- [TASK DESCRIPTION] Each line below containing the word "agent" needs to be shown.

- [PROVIDED INFORMATION]
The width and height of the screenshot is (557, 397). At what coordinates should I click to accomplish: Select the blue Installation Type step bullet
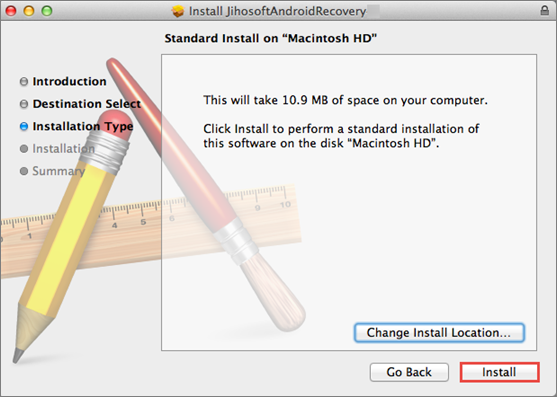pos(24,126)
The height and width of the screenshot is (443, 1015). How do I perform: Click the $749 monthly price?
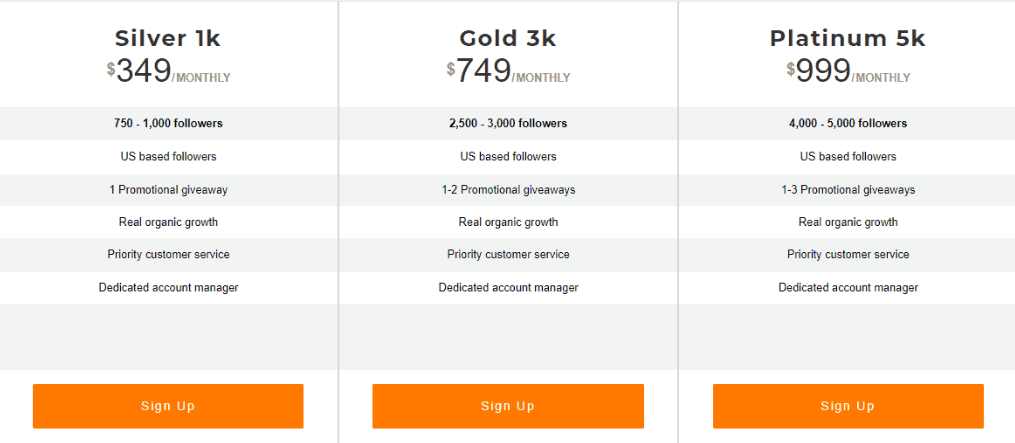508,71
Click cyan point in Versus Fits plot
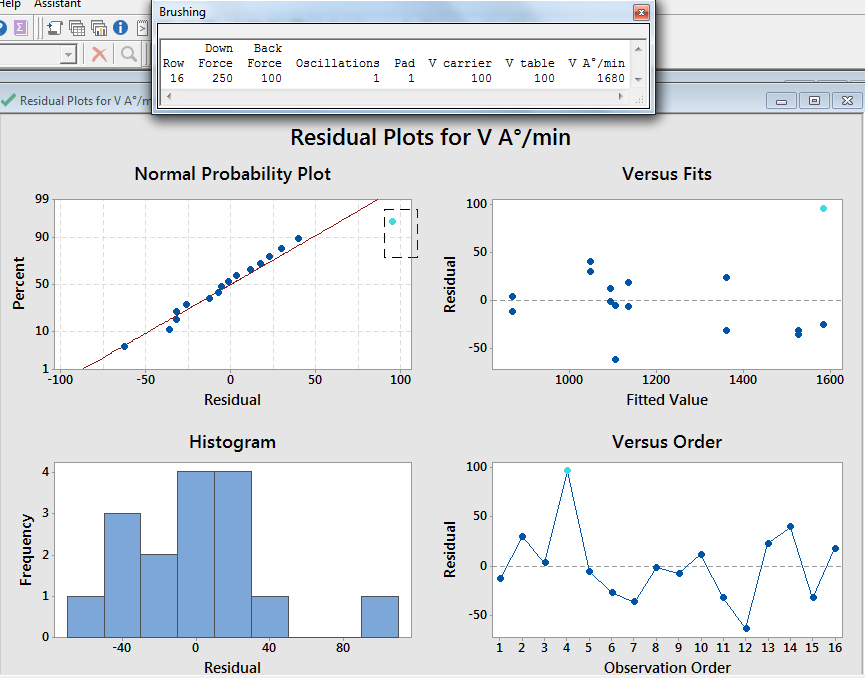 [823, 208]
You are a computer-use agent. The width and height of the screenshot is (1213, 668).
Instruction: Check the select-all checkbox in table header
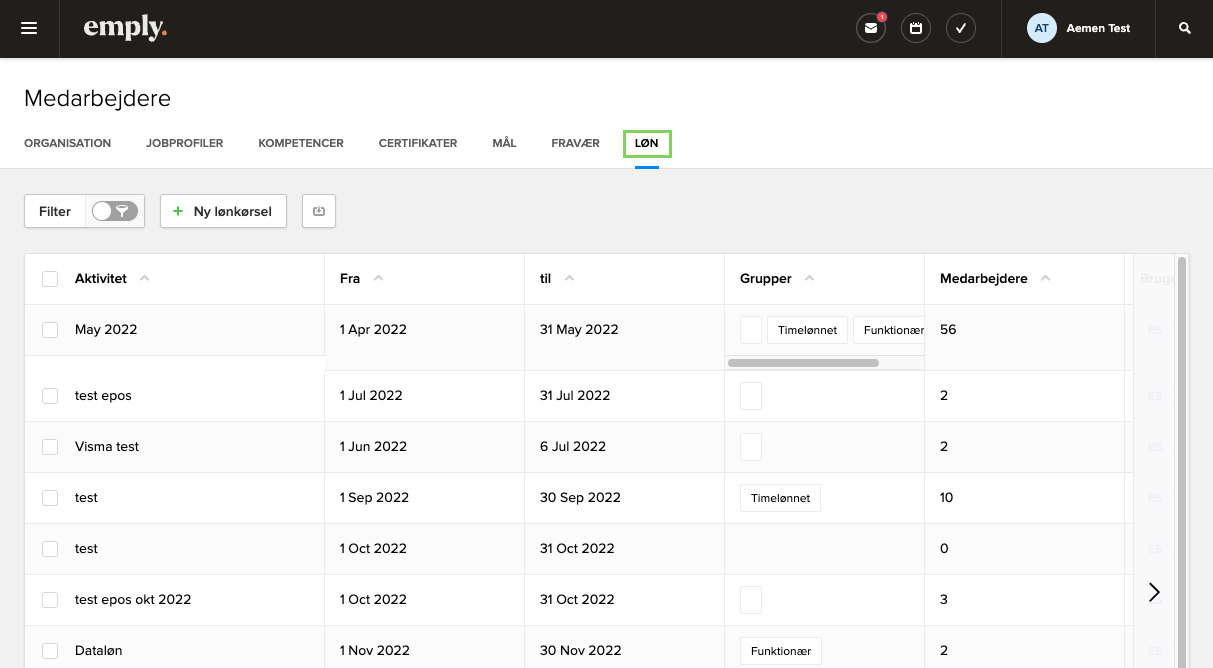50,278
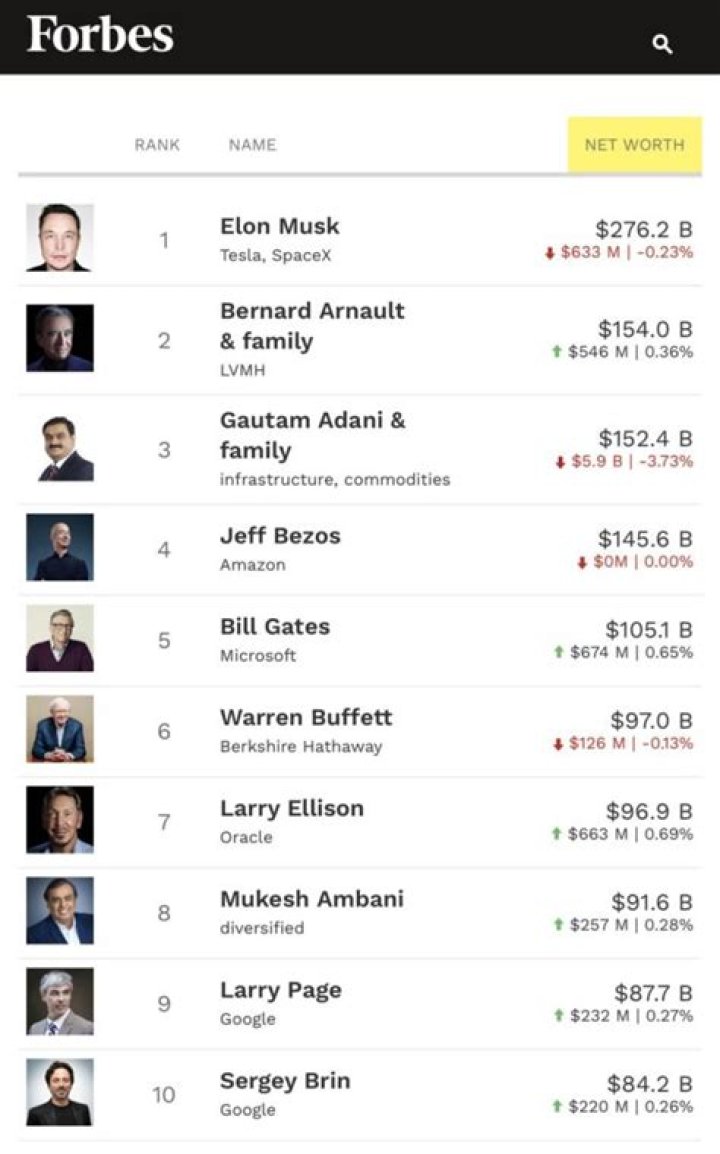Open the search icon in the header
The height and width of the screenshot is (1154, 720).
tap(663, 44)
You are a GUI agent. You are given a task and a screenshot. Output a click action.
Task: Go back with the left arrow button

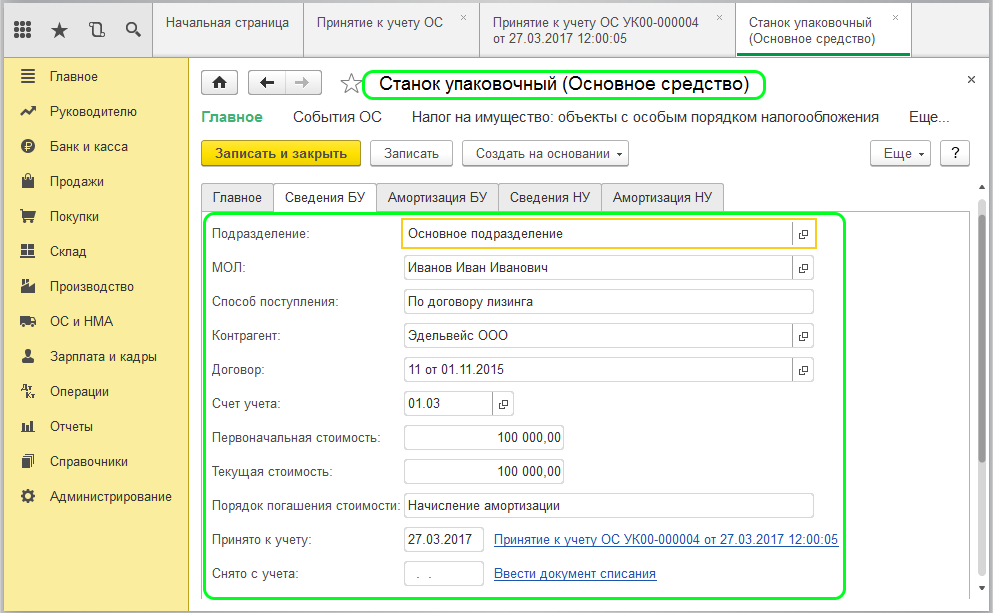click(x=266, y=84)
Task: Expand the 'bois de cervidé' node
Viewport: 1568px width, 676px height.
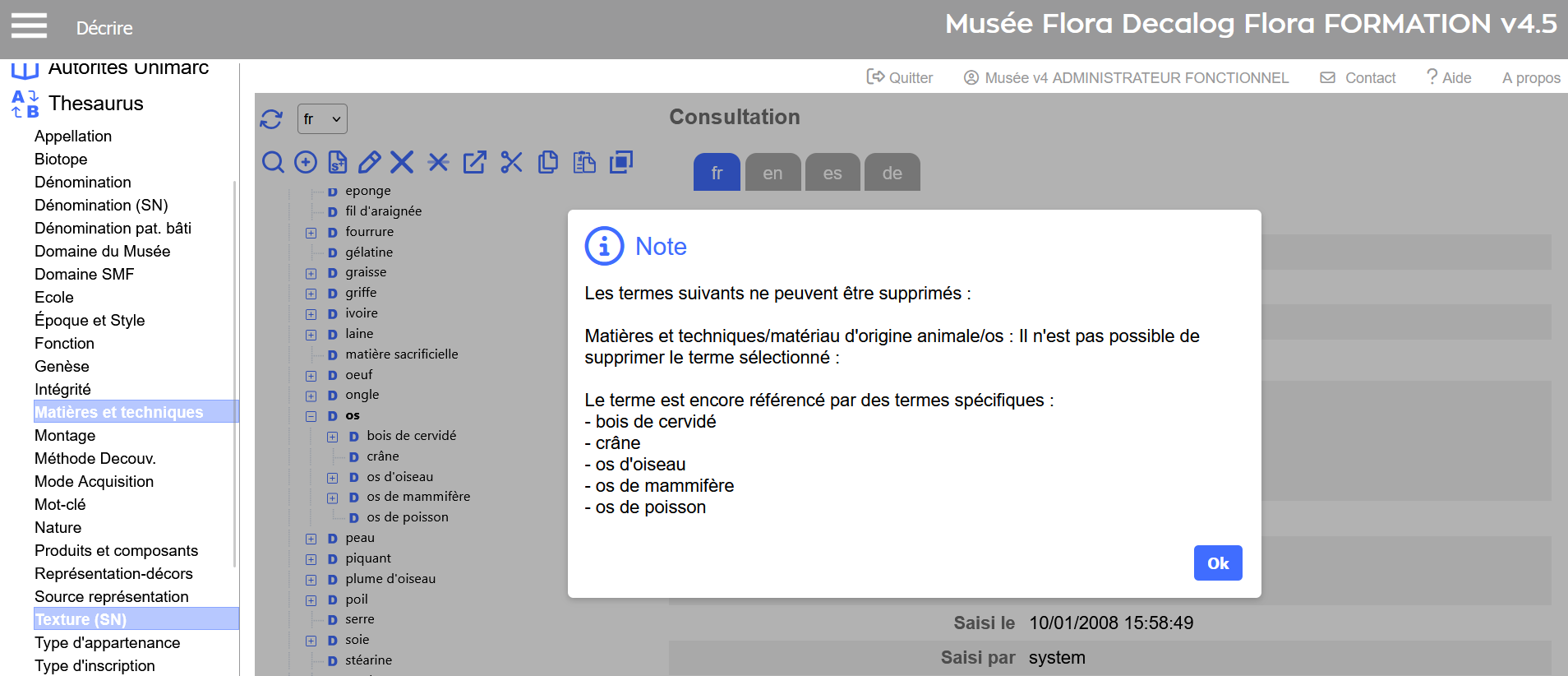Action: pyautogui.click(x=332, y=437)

- [EXERCISE RESULT]
You are a computer-use agent. The width and height of the screenshot is (1213, 668).
You are a GUI agent. You are given a task and a screenshot. Output a click action.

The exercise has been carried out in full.